Rowland: Let me put it this way. If I felt that I did something wrong and I’d ask for forgiveness, I would have done a plea deal. But I went to court and I fought it. I went to appeals. The law firms even came in and did all this stuff pro bono. If they did this stuff pro bono, there must be a reason behind it. They took it to the [state] Supreme Court.
So, if you look at the criminal justice system, it is fragmented, with things that take place in the urban communities, but the political motivations that are now coming out are much worse than they were a million years ago. And I say this because if you think you’re safe, look at what’s happening [to President Trump]. Here he is, the most powerful person on the planet arguably, whether you like him or not, a couple of prosecutors decided that they were going to go after him, and they spent two years. But here’s what’s interesting. Can you pursue another human being, another law abiding citizen, if there’s no evidence that a crime has been committed.

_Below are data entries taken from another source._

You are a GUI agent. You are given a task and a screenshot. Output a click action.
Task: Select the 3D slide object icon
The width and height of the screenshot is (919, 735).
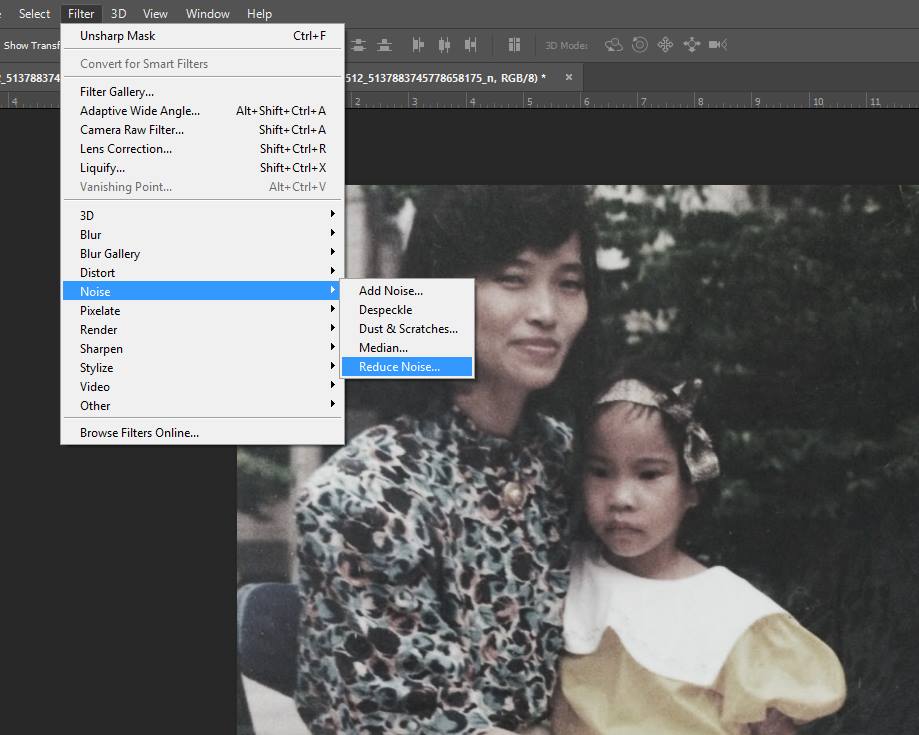691,45
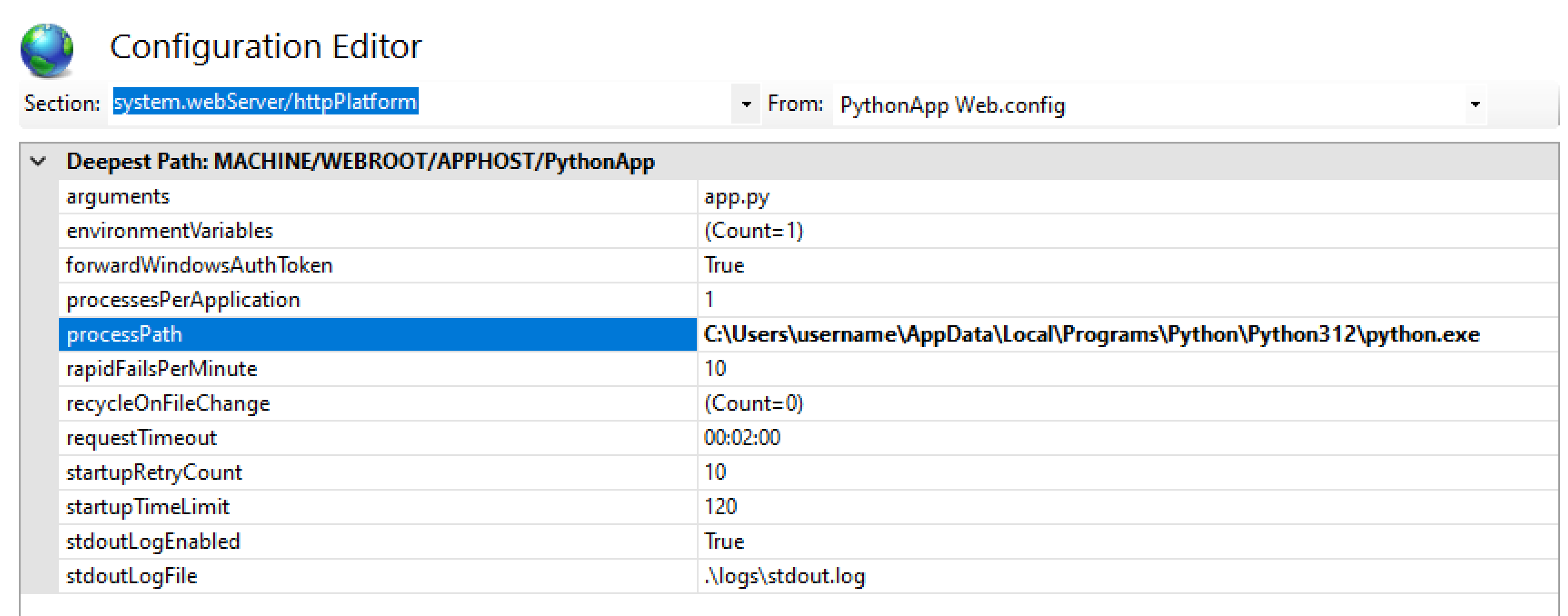Click the stdoutLogEnabled True value
The width and height of the screenshot is (1568, 616).
click(725, 541)
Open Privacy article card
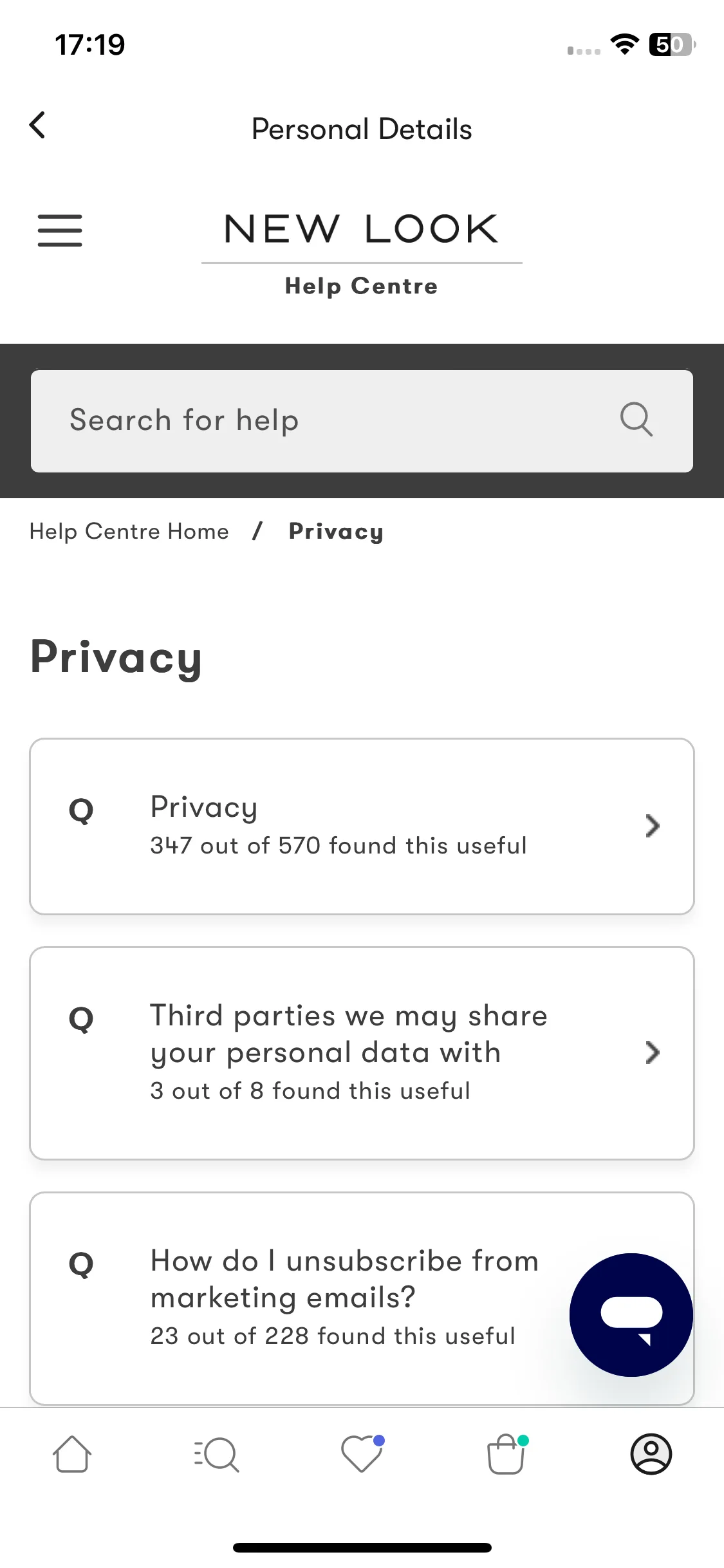 click(362, 826)
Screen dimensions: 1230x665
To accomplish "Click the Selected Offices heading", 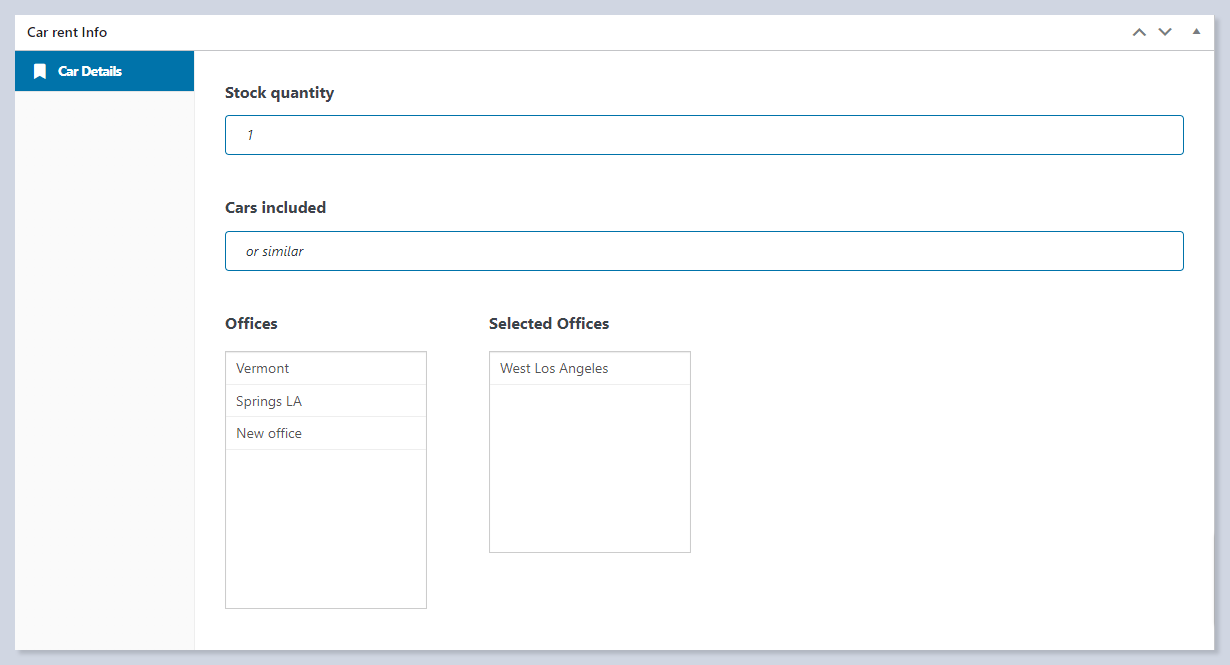I will point(549,324).
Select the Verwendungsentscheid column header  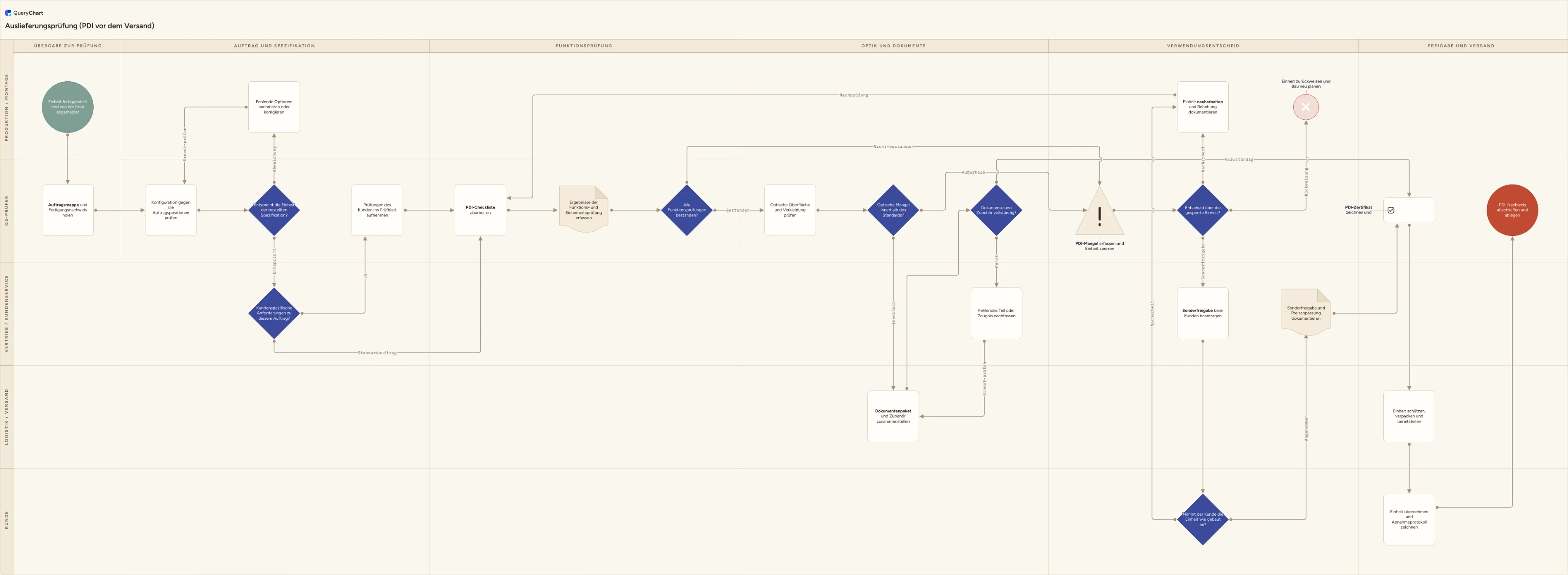[1203, 45]
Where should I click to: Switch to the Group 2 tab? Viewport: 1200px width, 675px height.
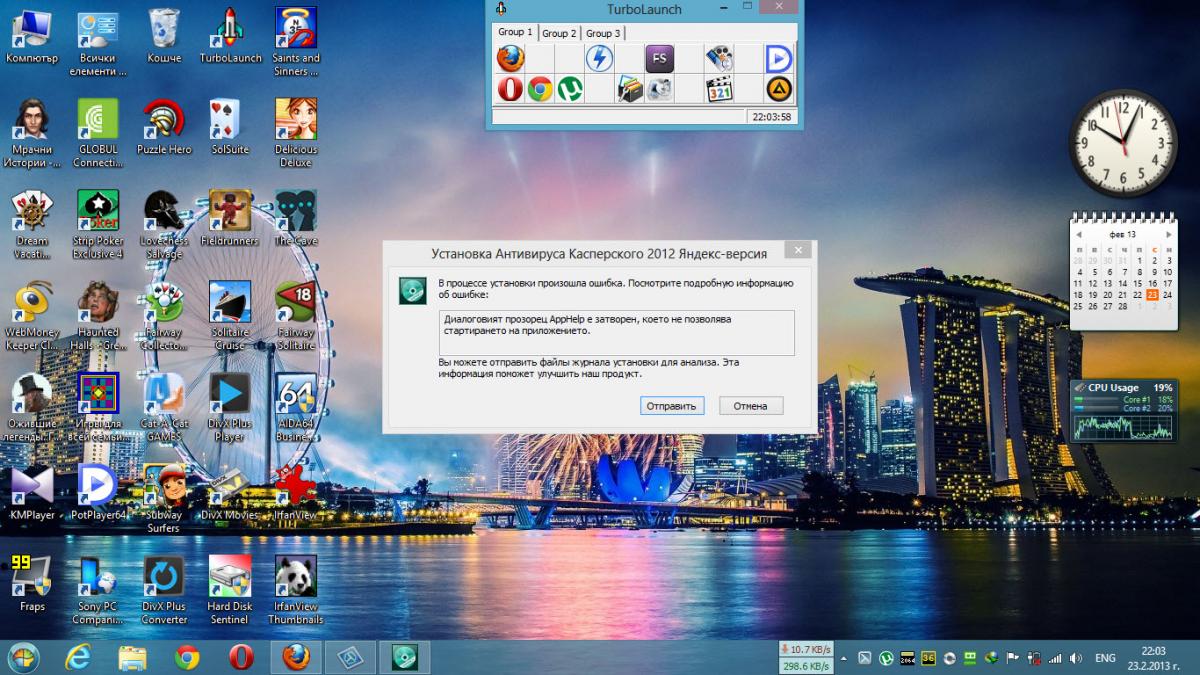pyautogui.click(x=559, y=34)
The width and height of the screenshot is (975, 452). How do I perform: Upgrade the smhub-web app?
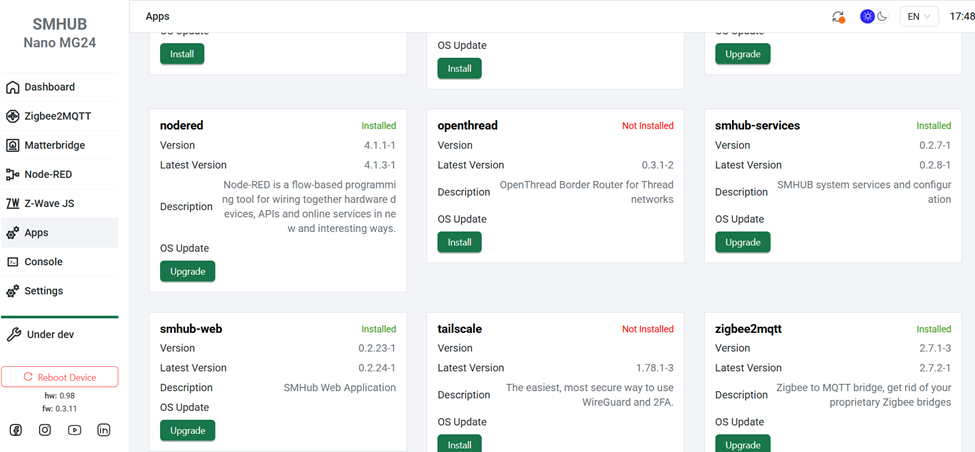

Rawls- Ivy: I’m sorry, what?
Rowland: There was no evidence that he committed any crime. And yet’s he’s been investigated.
Rawls-Ivy: We don’t know that. We don’t have the Mueller report. We have Barr’s interpretation.
Rowland: I’m not going there. If they had something, they would have indicted him. My point is, the motivation to start the investigation, there was no blatant evidence of a crime that had been committed. Leave the politics alone for a second, if prosecutors can go after the president of the United States and torture him and his family and his friends, imagine what they can do with ordinary citizens.
Rawls-Ivy: As the only person of color in this room, I just find that whole statement upside down.
Rowland: It has nothing to do with color. What I’m suggesting is that, when prosecutors decide to pursue somebody, it doesn’t matter who they are.